Dichloroisocyanuric acid, also known as dichlor or dichloro-s-triazinetrione and is marketed under many names (e.g. troclosene), is a chemical compound with the formula (C(O)NCl)_{2}(C(O)NH).

==Synthesis==
Dichloroisocyanuric acid is manufactured by chlorination of cyanuric acid:
(C(O)NH)_{3} + 2 Cl_{2} → (C(O)NCl)_{2}(C(O)NH) + 2 HCl
It is a colourless solid.

==Mechanism of action==

Dichloroisocyanuric acid is an oxidizer, reacting with water to form chlorine gas.

Although the bleaching agent in most chlorine based bleach is sodium hypochlorite, the sodium salt of dichloroisocyanuric acid, sodium dichloroisocyanurate, is the active ingredient in commercial disinfectant bacteriocides, algicides, and cleaning agents such as the pulverized cleanser Comet.

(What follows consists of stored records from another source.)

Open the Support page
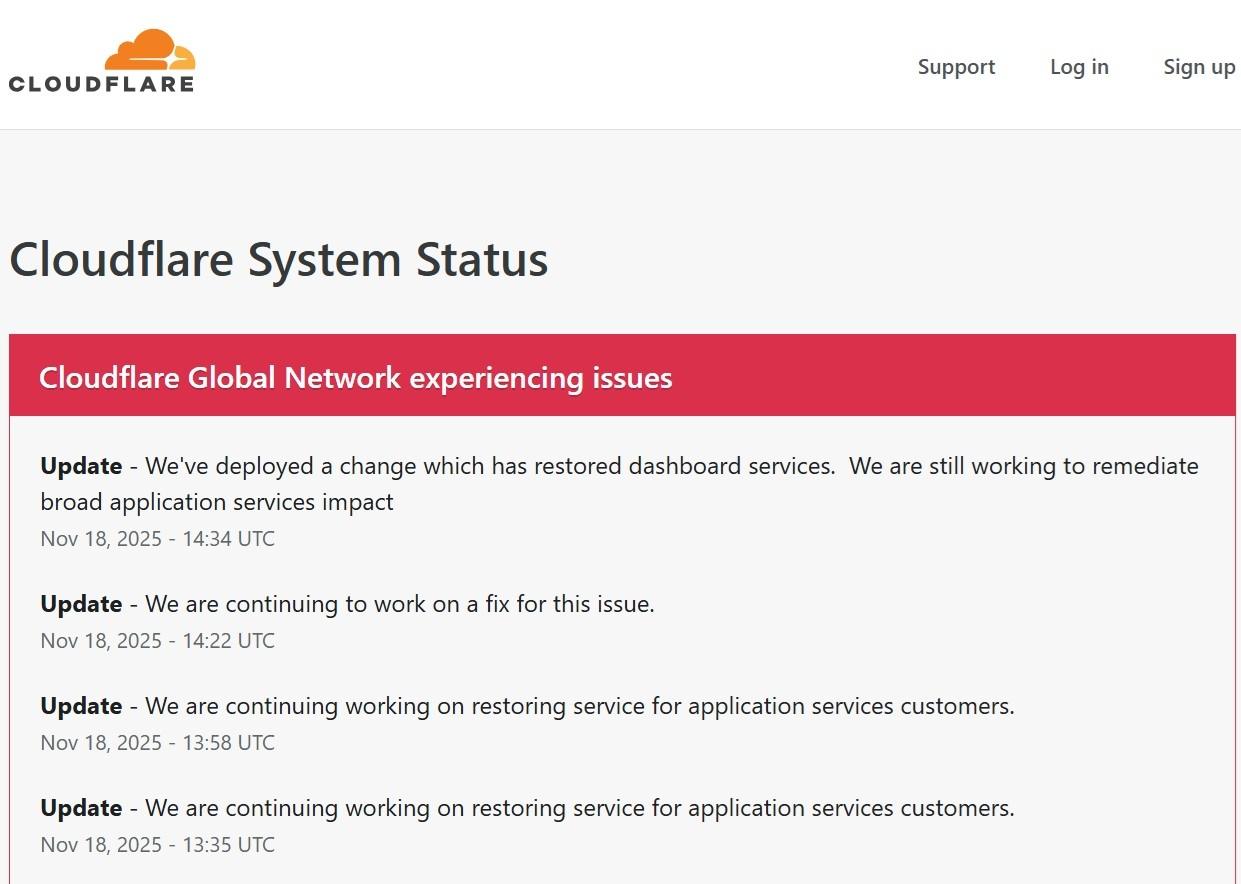 (x=956, y=67)
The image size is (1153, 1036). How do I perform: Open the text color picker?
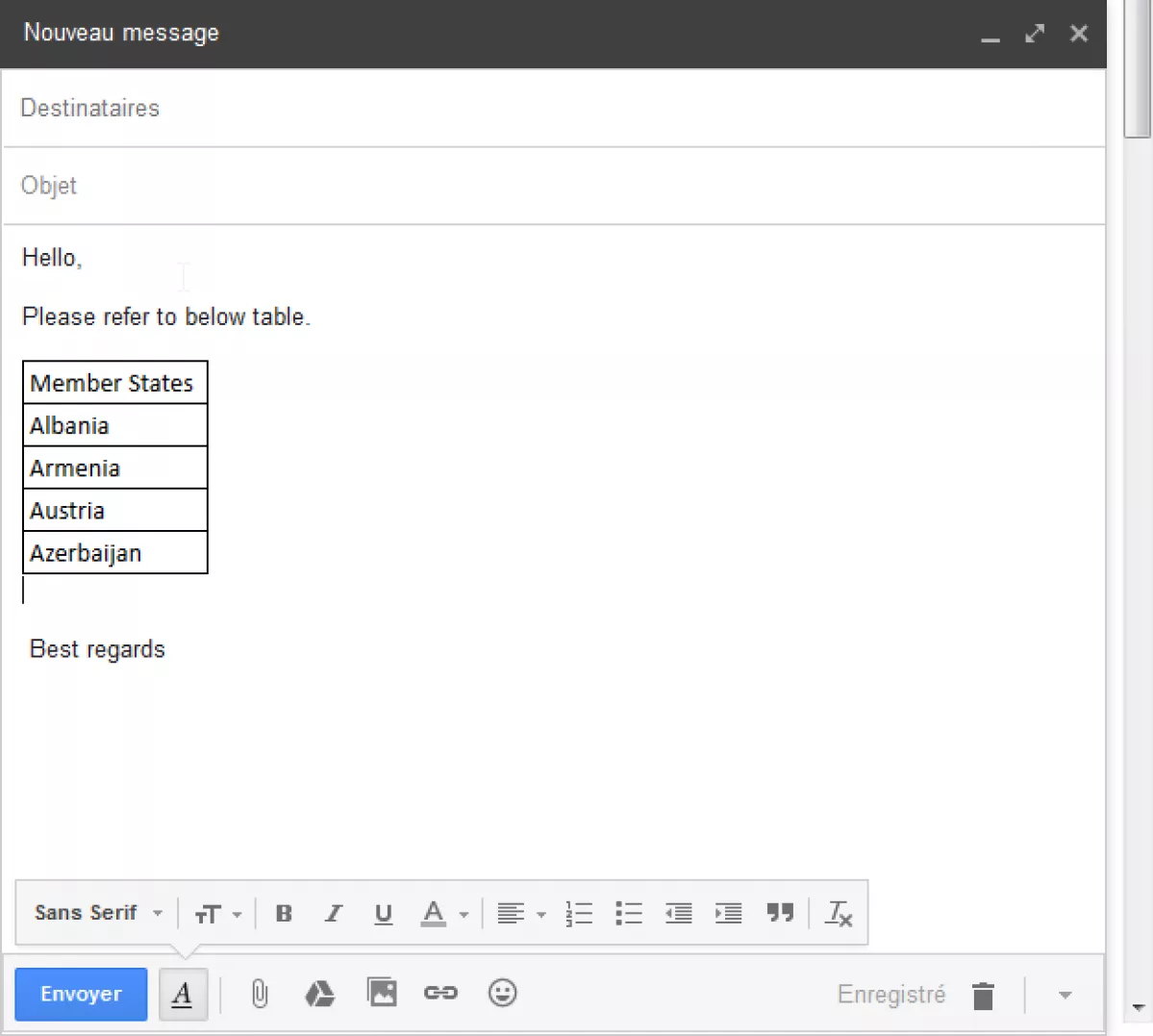pyautogui.click(x=443, y=913)
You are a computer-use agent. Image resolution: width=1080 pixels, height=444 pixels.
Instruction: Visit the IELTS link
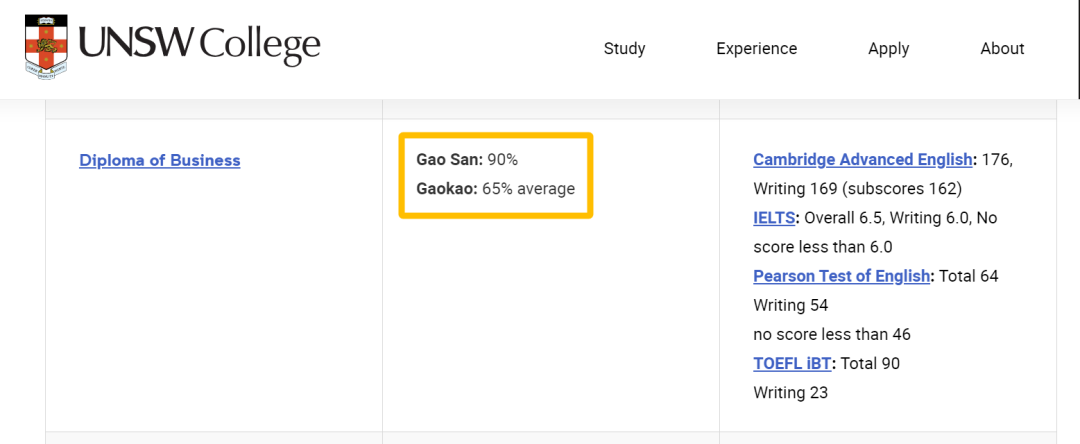coord(774,218)
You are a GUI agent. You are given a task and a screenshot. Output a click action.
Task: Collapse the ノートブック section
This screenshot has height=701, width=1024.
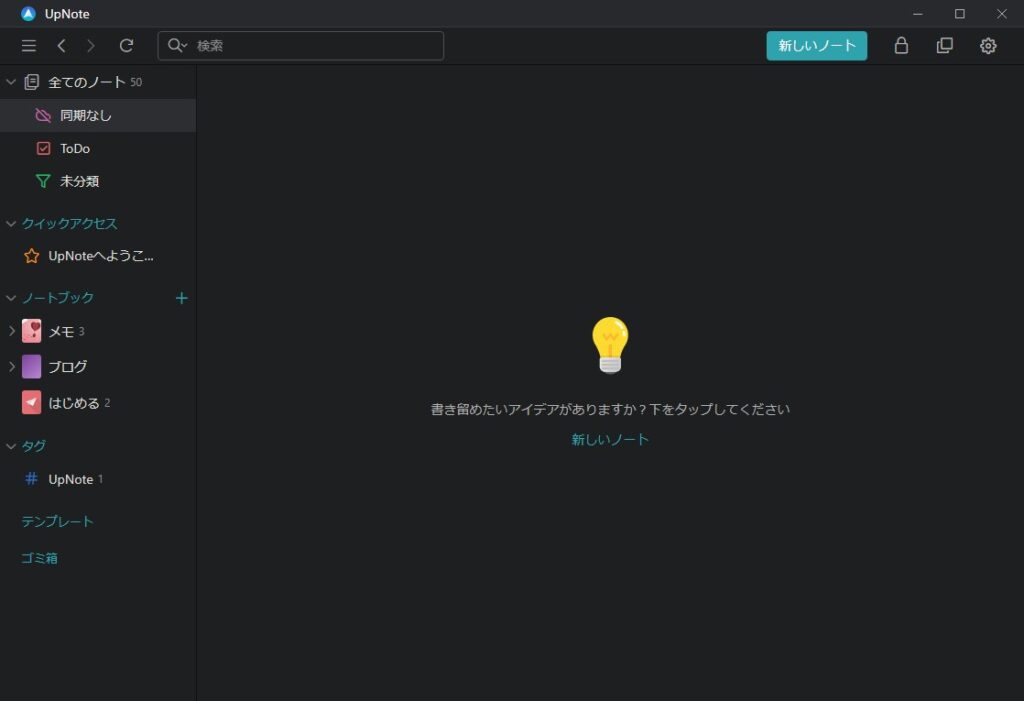click(10, 297)
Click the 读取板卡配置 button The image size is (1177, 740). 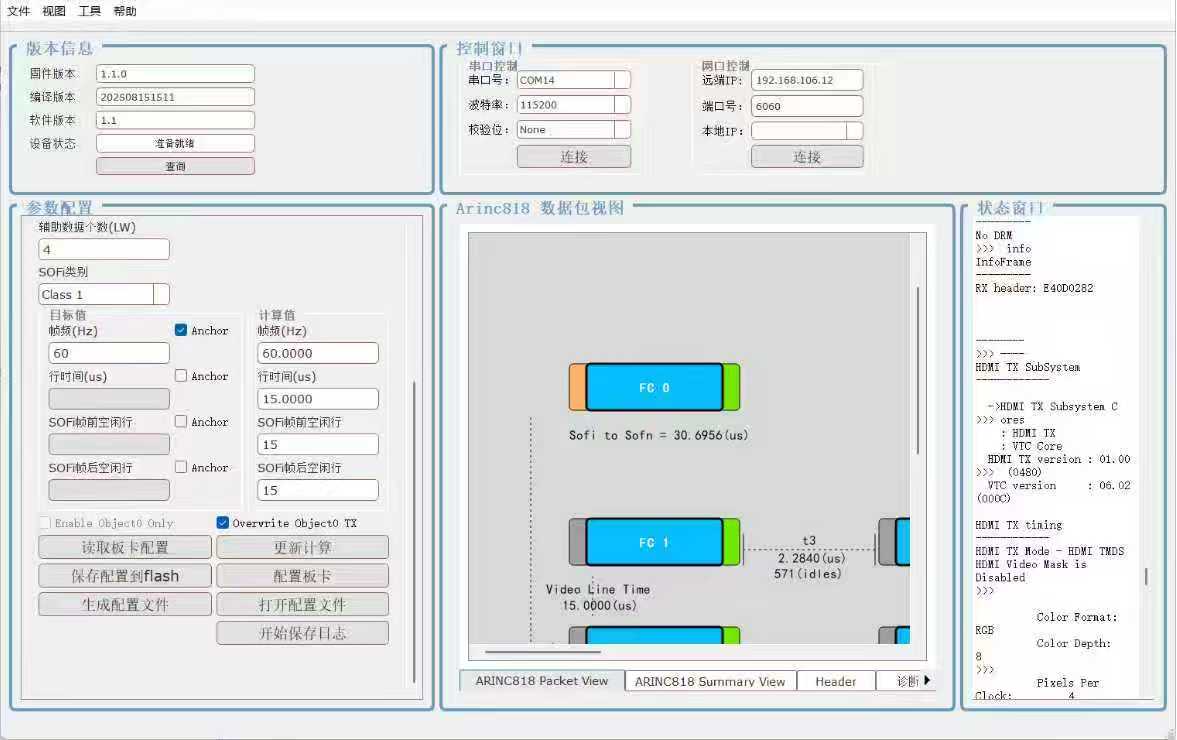click(125, 547)
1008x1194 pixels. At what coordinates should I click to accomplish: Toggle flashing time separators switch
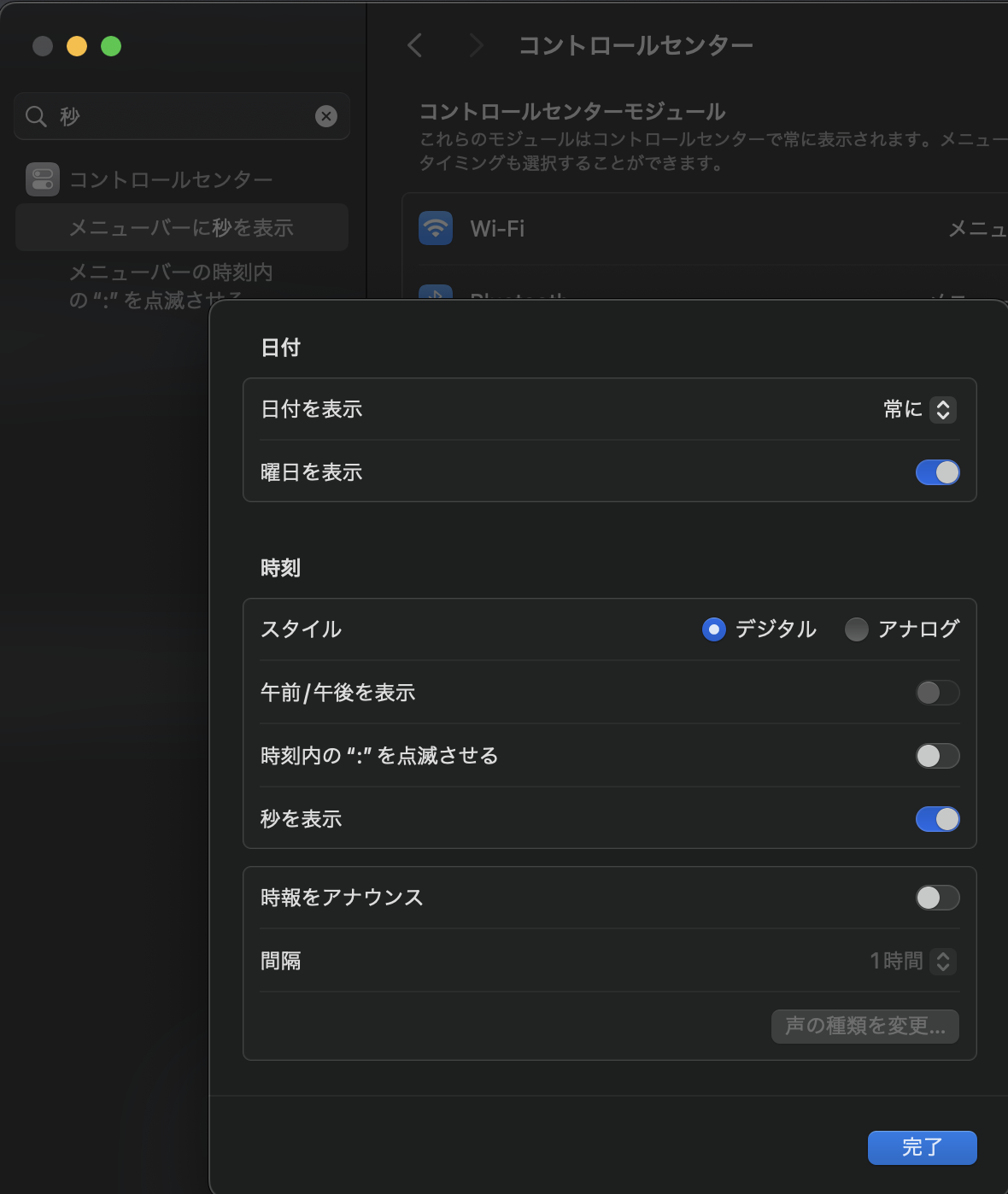937,756
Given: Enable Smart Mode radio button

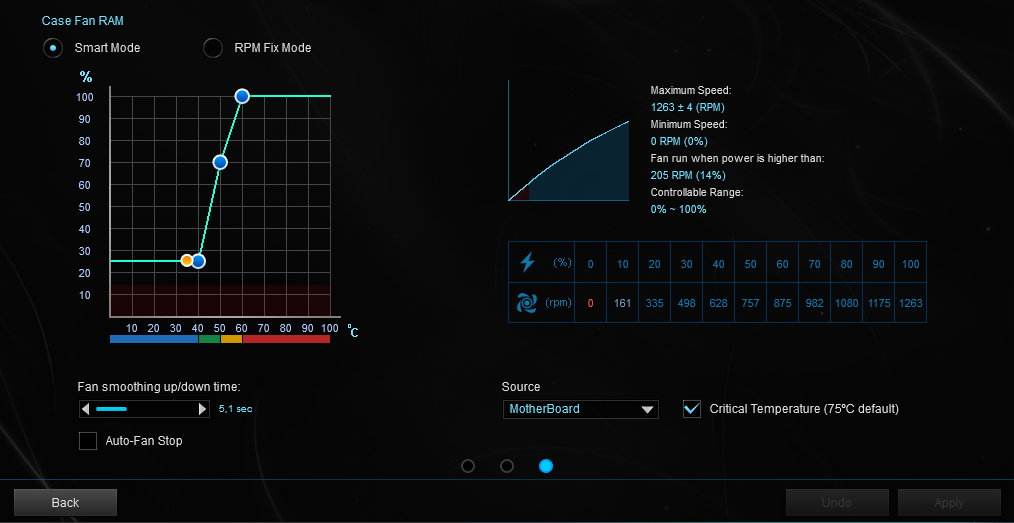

When dissolved in water, cyanuric acid forms a weak bond with dissolved chlorine, protecting it from breakdown by the sun's UV rays while not preventing the chlorine from oxidizing contaminants. For outdoor pools, dichlor should be added until cyanuric acid levels reach 30-50 ppm. Thereafter, sodium hypochlorite or other forms of chlorine can be used to maintain sanitation levels without continuing to add additional cyanuric acid to the system. At very high levels, cyanuric acid can reduce the ability of free chlorine to eliminate certain microbial contaminants.